Requirement: Can you return every line of the data below without changing anything?

Target position data
* * * * *

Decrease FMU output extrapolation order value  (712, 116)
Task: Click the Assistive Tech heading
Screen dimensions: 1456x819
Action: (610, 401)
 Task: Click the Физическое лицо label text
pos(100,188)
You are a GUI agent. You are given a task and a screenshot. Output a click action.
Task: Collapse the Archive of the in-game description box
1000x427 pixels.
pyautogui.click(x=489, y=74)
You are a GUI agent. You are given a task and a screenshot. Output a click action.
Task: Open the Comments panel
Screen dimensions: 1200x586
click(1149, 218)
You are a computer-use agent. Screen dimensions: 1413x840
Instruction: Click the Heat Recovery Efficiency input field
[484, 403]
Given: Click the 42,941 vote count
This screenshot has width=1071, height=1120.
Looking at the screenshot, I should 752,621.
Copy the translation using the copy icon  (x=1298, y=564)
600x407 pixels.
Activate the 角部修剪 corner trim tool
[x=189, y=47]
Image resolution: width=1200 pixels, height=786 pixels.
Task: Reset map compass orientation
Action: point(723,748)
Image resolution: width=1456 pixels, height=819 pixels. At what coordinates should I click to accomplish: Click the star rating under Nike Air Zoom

* * * * *

Solution to the exercise:
Decrease FMU output extrapolation order value  (712, 116)
Task: Click the Assistive Tech heading
Screen dimensions: 1456x819
Action: (610, 401)
 Task: Click the Физическое лицо label text
pos(100,188)
You are a GUI agent. You are given a task and a screenshot. Output a click action.
Task: Collapse the Archive of the in-game description box
1000x427 pixels.
pyautogui.click(x=489, y=74)
You are a GUI agent. You are given a task and a screenshot. Output a click action.
Task: Open the Comments panel
Screen dimensions: 1200x586
click(1149, 218)
You are a computer-use agent. Screen dimensions: 1413x840
Instruction: Click the Heat Recovery Efficiency input field
[484, 403]
Given: Click the 42,941 vote count
This screenshot has width=1071, height=1120.
Looking at the screenshot, I should 752,621.
Copy the translation using the copy icon  (x=1298, y=564)
600x407 pixels.
Activate the 角部修剪 corner trim tool
[x=189, y=47]
Image resolution: width=1200 pixels, height=786 pixels.
Task: Reset map compass orientation
Action: point(723,748)
Image resolution: width=1456 pixels, height=819 pixels. At what coordinates should I click to accomplish: Click the star rating under Nike Air Zoom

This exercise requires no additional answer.